──────── TEKS BACAAN ────────

Kamis 22 Jun 2017 14:15 WIB

Mampukah Mohammad Bin Salman Menjadi Raja Saudi?

Rep: Puti Almas/ Red: Teguh Firmansyah
Mohammad bin Salman Al Saud
Foto: [ist]
Mohammad bin Salman Al Saud

REPUBLIKA.CO.ID, RIYADH -- Putra dari Raja Salman yang saat ini juga menjabat sebagai Menteri Pertahanan Arab Saudi, Mohammad bin Salman diangkat sebagai putra mahkota baru, Rabu (21/6). Ia dikukuhkan sebagai penerus takhta kerajaan di garis pertama.

Keputusan itu diambil Raja Salman dengan memecat keponakannya Mohamed bin Nayef. Ia digeser dari posisi pertama pewaris takhta, meski hal ini dinilai melawan tradisi kerajaan Arab Saudi.

Mohammed bin Salman selama ini dikenal sebagai figur reformis. Ia berusaha membangun perekonomian Arab Saudi, setelah era minyak bumi yang terus menurun dan membuat negara itu kurang memiliki keuntungan dari sektor energi, yang sekaligus sumber kekayaan utama.

Pria berusia 31 tahun itu juga populer di kalangan anak-anak muda. Ia berupaya membuat ruang gerak dari generasi muda Arab Saudi menjadi lebih terbuka dan mengikuti gaya hidup moderen. Selain itu, ia juga memproyeksikan pengaruh negara, yang biasanya cenderung berhati-hati menerima sesuatu yang baru.

Mohammed Bin Salman melakukan reformasi ekonomi dengan melakukan pendekatan di berbagai bidang bisnis yang baru. Ia nampaknya hendak bekerja sama dengan sejumlah perusahaan swasta dan disebut akan membangun bioskop-bioskop.

Tak ketinggalan, ia nampaknya juga hendak memungkinkan sebuah konser skala internasional yang mampu menjadi sumber baru devisa negara diselenggarakan di Arab Saudi. Meski demikian, penonton yang diizinkan hadir kemungkinan besar hanyalah pria, untuk sementara waktu.

Ini semua sesuai dengan visi dari Mohammed bin Salman, bahwa pada 2030 reformasi eknomi kerajaan Arab Saudi bisa dilakukan secara besar-besaran. Negara itu, tidak akan lagi bergantung hanya dari sektor energi, yaitu minyak bumi.

──────── CUPLIKAN DATA ────────

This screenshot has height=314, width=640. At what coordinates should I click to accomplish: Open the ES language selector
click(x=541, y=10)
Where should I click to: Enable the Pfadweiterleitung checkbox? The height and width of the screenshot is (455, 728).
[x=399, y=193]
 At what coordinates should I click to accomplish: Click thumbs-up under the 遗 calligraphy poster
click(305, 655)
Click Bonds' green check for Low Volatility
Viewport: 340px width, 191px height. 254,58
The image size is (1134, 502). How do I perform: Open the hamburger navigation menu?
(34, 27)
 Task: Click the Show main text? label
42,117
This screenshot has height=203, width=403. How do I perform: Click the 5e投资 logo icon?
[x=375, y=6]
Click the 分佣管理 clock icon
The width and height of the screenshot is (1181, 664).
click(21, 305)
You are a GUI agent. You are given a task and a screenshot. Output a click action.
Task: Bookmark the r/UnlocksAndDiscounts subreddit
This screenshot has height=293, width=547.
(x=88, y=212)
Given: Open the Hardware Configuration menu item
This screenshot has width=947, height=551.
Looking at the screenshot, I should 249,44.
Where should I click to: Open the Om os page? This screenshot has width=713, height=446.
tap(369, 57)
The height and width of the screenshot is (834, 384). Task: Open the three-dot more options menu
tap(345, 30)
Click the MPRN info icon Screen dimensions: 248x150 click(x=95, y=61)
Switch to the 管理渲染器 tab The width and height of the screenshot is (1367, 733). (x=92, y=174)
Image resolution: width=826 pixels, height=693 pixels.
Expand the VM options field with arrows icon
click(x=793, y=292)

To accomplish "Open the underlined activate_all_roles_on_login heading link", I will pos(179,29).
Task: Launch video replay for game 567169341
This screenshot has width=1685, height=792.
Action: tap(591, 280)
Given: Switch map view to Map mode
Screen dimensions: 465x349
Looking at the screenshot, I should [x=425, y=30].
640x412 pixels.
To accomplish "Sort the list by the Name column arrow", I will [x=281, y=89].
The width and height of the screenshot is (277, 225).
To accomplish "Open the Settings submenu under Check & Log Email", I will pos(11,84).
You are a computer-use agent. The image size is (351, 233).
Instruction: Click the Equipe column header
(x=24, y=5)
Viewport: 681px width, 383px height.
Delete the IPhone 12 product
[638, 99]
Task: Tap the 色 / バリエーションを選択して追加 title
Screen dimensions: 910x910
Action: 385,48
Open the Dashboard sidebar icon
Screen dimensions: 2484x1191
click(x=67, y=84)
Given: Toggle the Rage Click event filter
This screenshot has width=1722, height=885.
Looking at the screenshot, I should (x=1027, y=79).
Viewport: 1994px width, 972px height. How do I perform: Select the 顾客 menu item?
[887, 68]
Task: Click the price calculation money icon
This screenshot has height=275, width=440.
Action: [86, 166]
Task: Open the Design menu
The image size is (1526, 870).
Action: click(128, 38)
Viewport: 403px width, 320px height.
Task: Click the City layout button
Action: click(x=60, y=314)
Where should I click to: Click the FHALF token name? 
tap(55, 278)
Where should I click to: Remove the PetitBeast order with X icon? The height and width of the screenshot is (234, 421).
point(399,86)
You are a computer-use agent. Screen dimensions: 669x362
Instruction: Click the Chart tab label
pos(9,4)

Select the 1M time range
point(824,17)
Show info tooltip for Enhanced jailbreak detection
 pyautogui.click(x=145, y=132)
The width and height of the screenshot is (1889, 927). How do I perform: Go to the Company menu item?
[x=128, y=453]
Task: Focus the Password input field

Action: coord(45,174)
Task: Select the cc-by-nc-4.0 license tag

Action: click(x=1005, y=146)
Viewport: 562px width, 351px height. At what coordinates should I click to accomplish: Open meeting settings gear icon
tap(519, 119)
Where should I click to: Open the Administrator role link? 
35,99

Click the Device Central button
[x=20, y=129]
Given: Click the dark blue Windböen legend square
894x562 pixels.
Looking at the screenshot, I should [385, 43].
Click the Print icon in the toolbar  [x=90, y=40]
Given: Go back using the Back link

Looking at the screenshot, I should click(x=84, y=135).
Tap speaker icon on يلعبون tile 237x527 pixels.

────────

- [YANG DIMINTA]
1. Sesuai atau tidakkah setiap pernyataan berikut dengan teks bacaan di atas? Jawab ya atau tidak, lalu kutip kata-kata dari teks bacaan yang menentukan jawabannya: (a) Mohammad bin Salman berusia 31 tahun. (b) Mohamed bin Nayef adalah putra Raja Salman. (c) Konser skala internasional itu kemungkinan besar boleh ditonton pria dan wanita sejak awal.
2. Ambil dari entri di atas setiap baris yang memuat kata "link". Huruf besar dan huruf kecil dibedakan.

- [JAWABAN YANG DIHARAPKAN]
1.
(a) Ya: "Pria berusia 31 tahun itu juga populer di kalangan anak-anak muda."
(b) Tidak: "Keputusan itu diambil Raja Salman dengan memecat keponakannya Mohamed bin Nayef."
(c) Tidak: "penonton yang diizinkan hadir kemungkinan besar hanyalah pria, untuk sementara waktu."

2.
To accomplish "Open the underlined activate_all_roles_on_login heading link", I will pos(179,29).
Where should I click to: Open the Administrator role link? 
Given: Go back using the Back link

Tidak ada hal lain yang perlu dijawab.